Isabel Hardman Isabel Hardman

There’s a much bigger crisis in the NHS than the winter pressures

Whose fault is the current NHS crisis? Today Jeremy Hunt apologised to patients whose operations have been cancelled as a result of serious pressures on hospitals. There are ‘major incidents’ at 16 hospital trusts, and the Royal College of Emergency Medicine is warning that patients who do end up in crowded and chaotic emergency departments ‘are much more likely to have a poorer outcome and even die as a result of their experience’.

The Health Secretary said the current situation was ‘absolutely not what I want’, while Theresa May argued that ‘the NHS has been better prepared for this winter than ever before’.

The government has not met Simon Stevens’ full demands for additional funding for the NHS, and emergency departments say they are in fact the worst prepared they’ve ever been for the winter. But it isn’t quite fair to say that this is all the fault of the people who’ve been making political decisions over the past few months.

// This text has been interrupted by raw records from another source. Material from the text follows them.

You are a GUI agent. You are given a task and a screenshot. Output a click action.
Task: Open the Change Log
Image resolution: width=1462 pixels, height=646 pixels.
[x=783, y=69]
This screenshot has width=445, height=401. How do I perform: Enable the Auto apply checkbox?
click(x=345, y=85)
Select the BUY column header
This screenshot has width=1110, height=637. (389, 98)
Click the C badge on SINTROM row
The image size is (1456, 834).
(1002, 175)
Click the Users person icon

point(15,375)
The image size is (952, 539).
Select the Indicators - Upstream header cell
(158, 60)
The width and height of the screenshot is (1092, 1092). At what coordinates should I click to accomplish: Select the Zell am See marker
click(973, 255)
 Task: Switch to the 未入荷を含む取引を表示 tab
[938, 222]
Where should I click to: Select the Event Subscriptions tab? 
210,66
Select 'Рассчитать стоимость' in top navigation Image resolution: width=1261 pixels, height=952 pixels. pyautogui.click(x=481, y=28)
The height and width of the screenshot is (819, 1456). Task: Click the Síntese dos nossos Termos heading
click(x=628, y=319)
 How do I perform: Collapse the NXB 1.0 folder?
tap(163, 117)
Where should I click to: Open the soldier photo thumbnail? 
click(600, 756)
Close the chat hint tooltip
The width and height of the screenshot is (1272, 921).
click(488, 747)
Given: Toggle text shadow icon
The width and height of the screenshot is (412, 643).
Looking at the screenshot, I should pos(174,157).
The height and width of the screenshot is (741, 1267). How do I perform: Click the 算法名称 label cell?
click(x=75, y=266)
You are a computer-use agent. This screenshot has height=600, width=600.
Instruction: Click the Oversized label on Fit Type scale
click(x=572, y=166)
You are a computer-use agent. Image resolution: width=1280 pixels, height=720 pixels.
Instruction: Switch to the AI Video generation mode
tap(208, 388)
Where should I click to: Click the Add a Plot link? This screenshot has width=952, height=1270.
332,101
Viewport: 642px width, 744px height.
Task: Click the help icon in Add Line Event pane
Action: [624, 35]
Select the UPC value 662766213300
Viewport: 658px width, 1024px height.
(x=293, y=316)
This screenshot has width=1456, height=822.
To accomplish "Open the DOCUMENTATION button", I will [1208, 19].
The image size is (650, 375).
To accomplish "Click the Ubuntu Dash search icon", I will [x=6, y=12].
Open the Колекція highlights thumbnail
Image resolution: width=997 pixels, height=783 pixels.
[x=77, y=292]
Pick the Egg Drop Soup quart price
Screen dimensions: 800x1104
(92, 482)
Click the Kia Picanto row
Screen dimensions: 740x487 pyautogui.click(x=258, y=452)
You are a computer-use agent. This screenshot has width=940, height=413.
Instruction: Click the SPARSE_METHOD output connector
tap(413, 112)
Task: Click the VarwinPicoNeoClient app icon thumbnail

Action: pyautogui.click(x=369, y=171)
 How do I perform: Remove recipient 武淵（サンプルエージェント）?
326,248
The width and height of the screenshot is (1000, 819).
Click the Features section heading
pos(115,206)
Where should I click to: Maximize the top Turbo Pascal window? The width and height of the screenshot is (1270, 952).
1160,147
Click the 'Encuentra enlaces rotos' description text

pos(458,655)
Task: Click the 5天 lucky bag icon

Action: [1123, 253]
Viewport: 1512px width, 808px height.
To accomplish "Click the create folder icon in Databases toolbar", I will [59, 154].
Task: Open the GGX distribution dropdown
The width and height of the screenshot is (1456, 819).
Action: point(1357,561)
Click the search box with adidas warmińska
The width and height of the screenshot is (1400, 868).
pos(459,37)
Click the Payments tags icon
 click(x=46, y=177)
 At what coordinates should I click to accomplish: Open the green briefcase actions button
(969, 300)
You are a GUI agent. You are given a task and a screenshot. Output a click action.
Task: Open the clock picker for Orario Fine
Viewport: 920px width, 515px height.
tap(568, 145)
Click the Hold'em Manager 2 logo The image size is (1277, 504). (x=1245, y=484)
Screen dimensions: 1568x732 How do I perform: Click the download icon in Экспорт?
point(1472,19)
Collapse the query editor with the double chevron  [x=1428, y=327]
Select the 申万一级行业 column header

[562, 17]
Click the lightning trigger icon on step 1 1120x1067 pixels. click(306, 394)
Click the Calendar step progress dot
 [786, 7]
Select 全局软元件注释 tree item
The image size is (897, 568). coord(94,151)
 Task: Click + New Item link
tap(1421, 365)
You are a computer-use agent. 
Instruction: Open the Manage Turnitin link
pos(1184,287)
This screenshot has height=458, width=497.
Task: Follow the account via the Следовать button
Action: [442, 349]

The fault really lies with politicians from across the spectrum who have repeatedly shied away from levelling with the public about the choices facing not just the NHS but also the social care system. It is in fact preferable to have a winter A&E crisis than to tell voters that either they will need to pay much higher taxes to continue funding the current level of provision from a health service that was not designed to deal with the complexities of an ageing population and the obesity crisis, or that some of the free-at-the-point-of-access provision has to end.

There is no chance that any party will attempt to say either when they fear their opponents will use it as a political football, which is why despite repeated calls from Norman Lamb, Sarah Wollaston and Liz Kendall for cross-party work on the future of the health and social care systems, no-one is doing anything. If the past decade has taught politicians anything, it is that it’s best to hope that someone else will deal with the real NHS crisis.